2004 Denver Annual Meeting (November 7–10, 2004)

Paper No. 1
Presentation Time: 1:45 PM

TOPOGRAPHY, EROSION, AND GEOCHEMICAL PROPERTIES OF TROPICAL SOILS, OSA PENINSULA, COSTA RICA


BERN, Carleton R., Institute for Arctic and Alpine Research, University of Colorado, Campus Box 450, Boulder, CO 80309-0450, TOWNSEND, Alan R., Institute for Arctic and Alpine Rsch, University of Colorado, Campus Box 450, Boulder, CO 80309-0450 and FARMER, G. Lang, Univ Colorado - Boulder, PO Box 399, Boulder, CO 80309-0399, carleton.bern@colorado.edu

Soils in many tropical regions are subject to intense weathering as a result of high mean annual temperature and precipitation. Decomposition of primary minerals and leaching of mobile elements may produce soils lacking in rock-derived plant nutrients. The ability of such soils to support diverse and highly productive ecosystems is often attributed to efficient nutrient recycling, and more recently, to low but chronic inputs of some key nutrients from the atmosphere. We investigated the geochemical characteristics of soils at four sites on the Osa Peninsula of Costa Rica. The soils at all sites derive from the same parent-material, basalt of the Nicoya Complex. They are subject to similar intense weathering (MAT 26° C, MAP 4.5 m), and support similar vegetation. Topography and its resultant effect on duration of soil development appear to produce soils of substantially different mineralogical and geochemical properties. Soils on ridgetops and other topographically stable areas are intensely weathered and leached. Soils on rapidly eroding backslopes are at an earlier stage of development and often contain recognizable fragments of parent basalt. The eroding soils retain more of the nutrient elements leached from soils in stable positions. This relation implies a strong topographic control on soil geochemical properties and suggests the possibility that tectonic uplift influences the regional distribution of these soil types.
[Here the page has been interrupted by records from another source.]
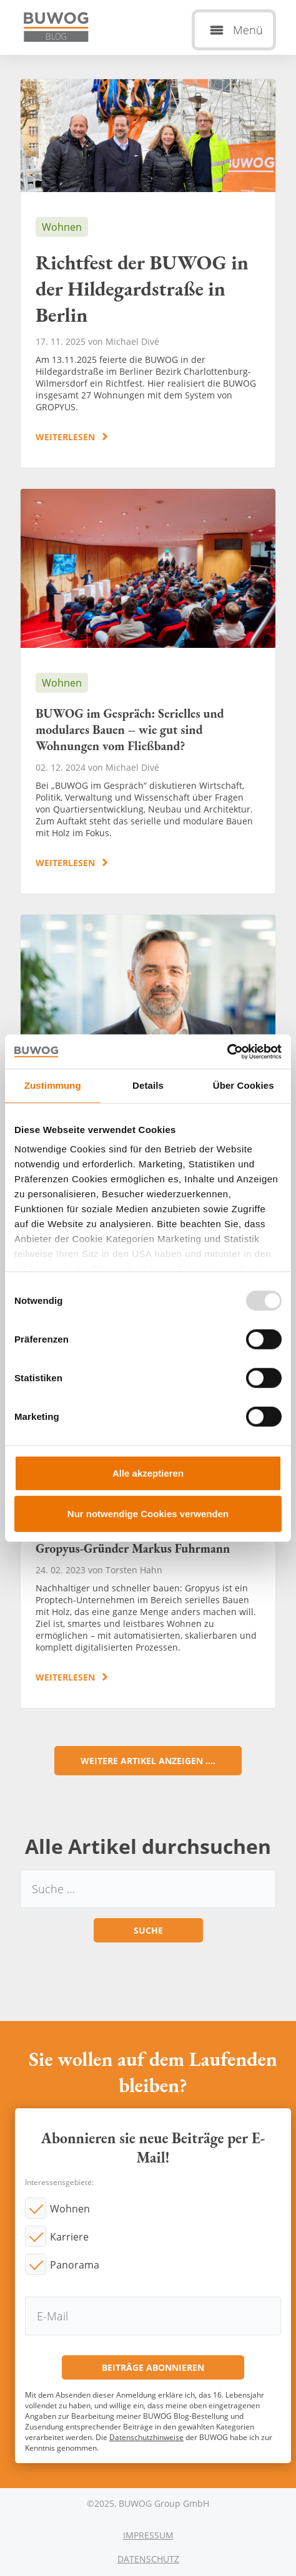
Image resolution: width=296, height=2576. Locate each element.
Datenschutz (148, 2559)
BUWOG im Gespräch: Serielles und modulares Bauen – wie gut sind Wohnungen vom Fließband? (148, 691)
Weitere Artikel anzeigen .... (148, 1761)
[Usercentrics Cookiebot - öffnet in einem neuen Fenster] (227, 1051)
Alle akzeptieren (148, 1472)
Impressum (148, 2535)
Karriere (69, 2237)
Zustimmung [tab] (52, 1085)
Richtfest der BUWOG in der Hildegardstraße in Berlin (148, 273)
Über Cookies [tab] (243, 1085)
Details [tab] (148, 1085)
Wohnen (70, 2209)
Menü (248, 29)
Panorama (74, 2265)
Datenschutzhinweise (146, 2437)
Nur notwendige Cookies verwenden (148, 1513)
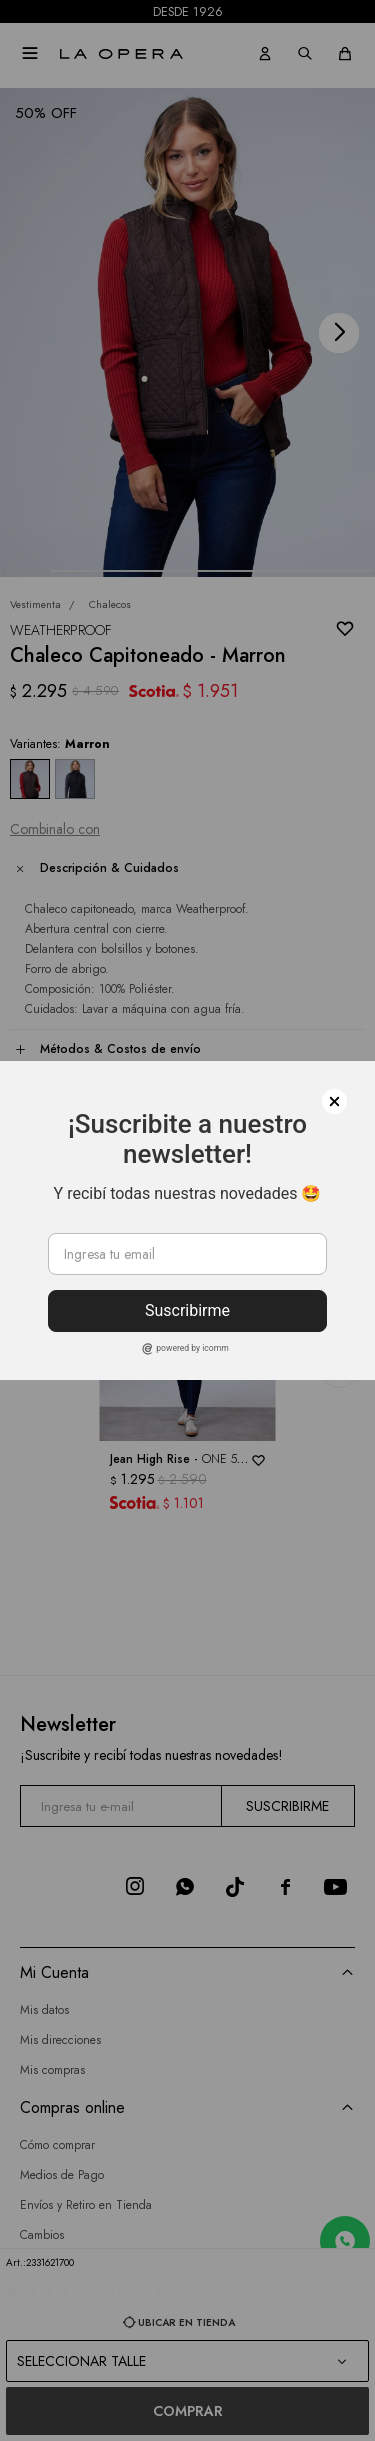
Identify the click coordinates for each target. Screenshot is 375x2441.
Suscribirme (187, 1310)
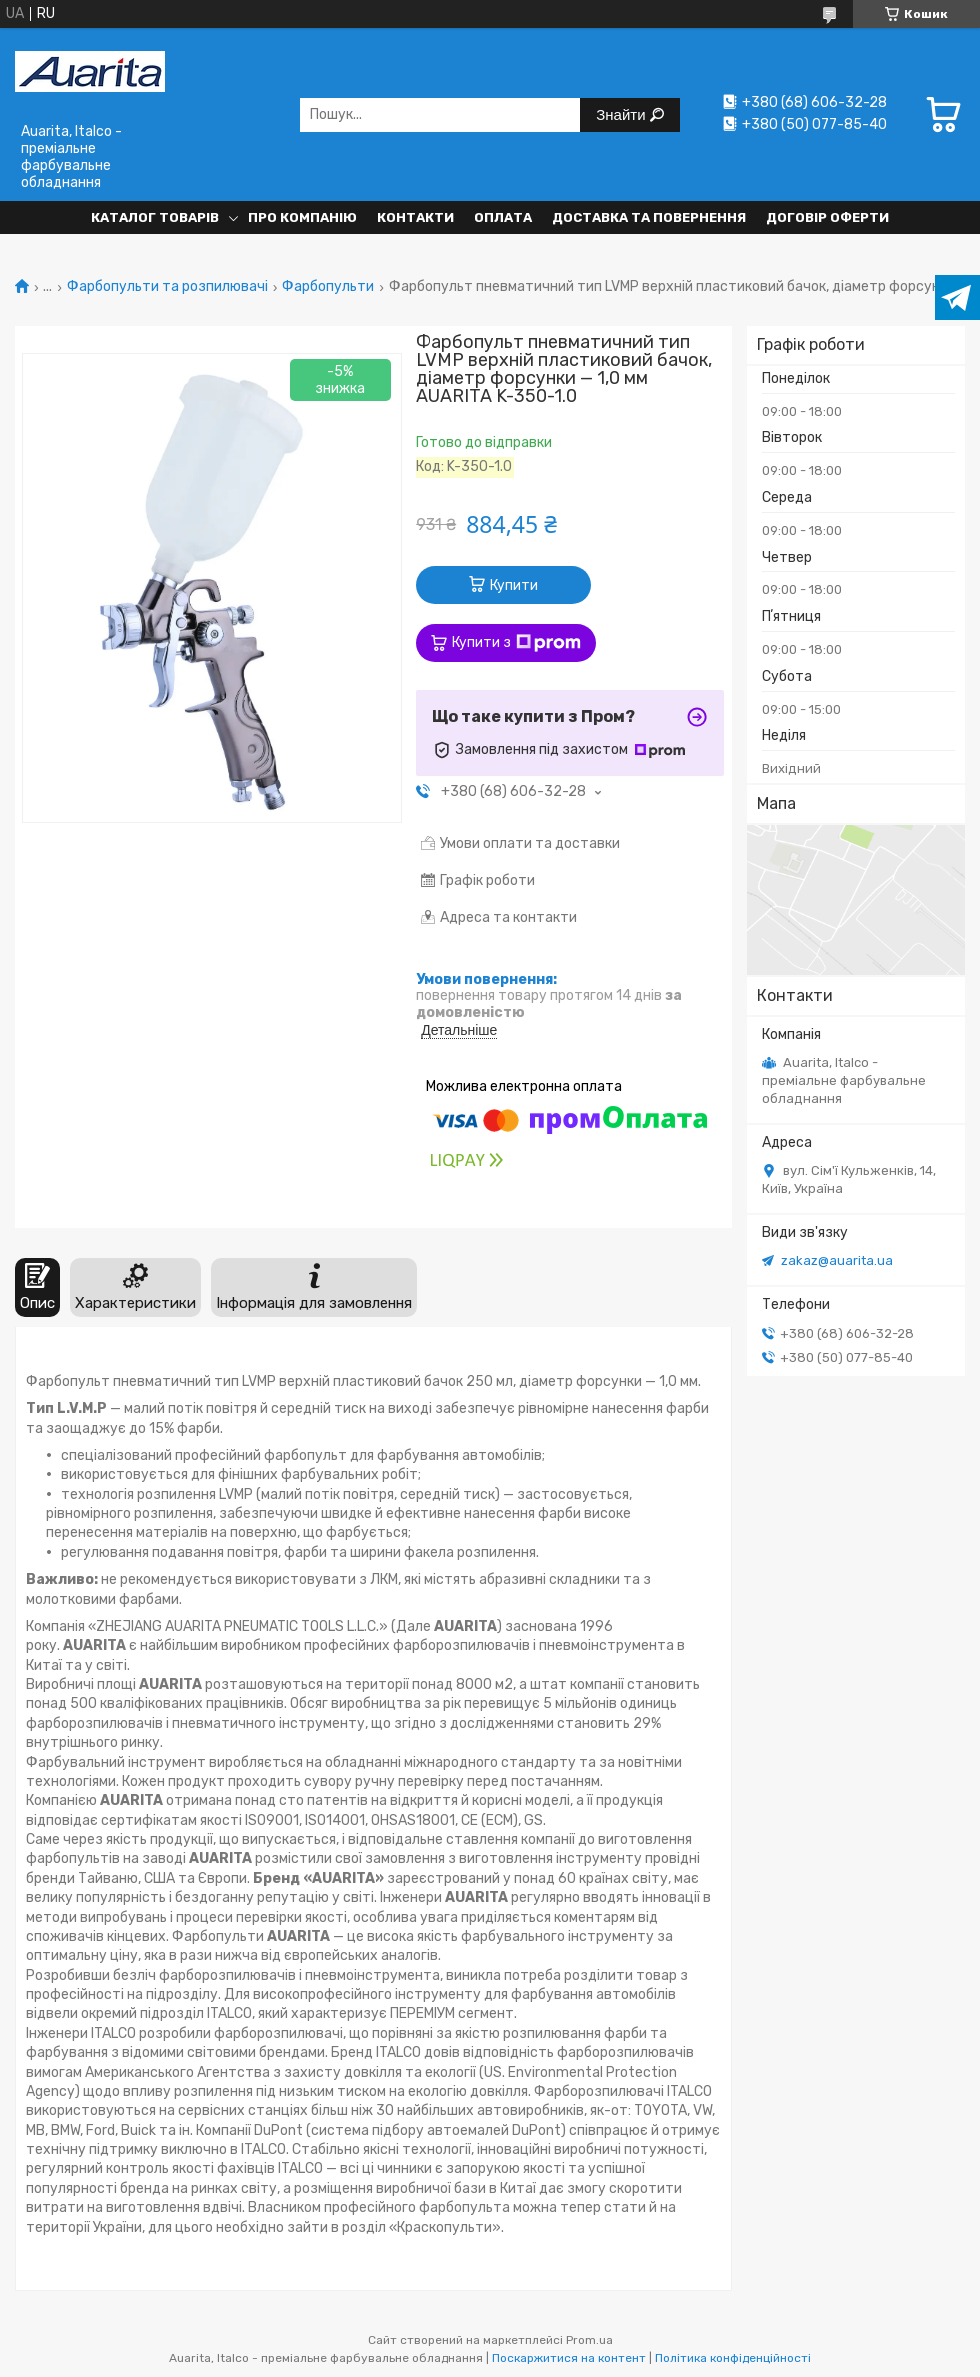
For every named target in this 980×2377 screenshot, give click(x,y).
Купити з (516, 643)
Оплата (503, 217)
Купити (514, 585)
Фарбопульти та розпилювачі (167, 287)
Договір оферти (827, 217)
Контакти (415, 217)
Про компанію (302, 217)
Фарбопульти (328, 287)
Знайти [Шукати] (622, 114)
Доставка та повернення (649, 217)
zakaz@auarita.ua (837, 1260)
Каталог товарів (155, 217)
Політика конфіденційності (733, 2358)
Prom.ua (589, 2340)
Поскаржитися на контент (569, 2358)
We used strontium as a proxy for cation nutrients to assess their provenance in these forests. Strontium 87/86 isotopic ratios in soil leachates and vegetation from certain highly weathered soils (0.7034-0.7043) corresponded with parent rock (0.7036) and not with atmospheric inputs (0.7088) It appears that rock-derived elements still dominate biogeochemical cycling in these forests despite severe depletion of mobile elements in some soils. This pattern may also be driven by erosion as a soil-renewing process. Topography and rates of erosion appear to be controls on the geochemical evolution of soils on the Osa Peninsula with implications for the nutrition of the forests they support.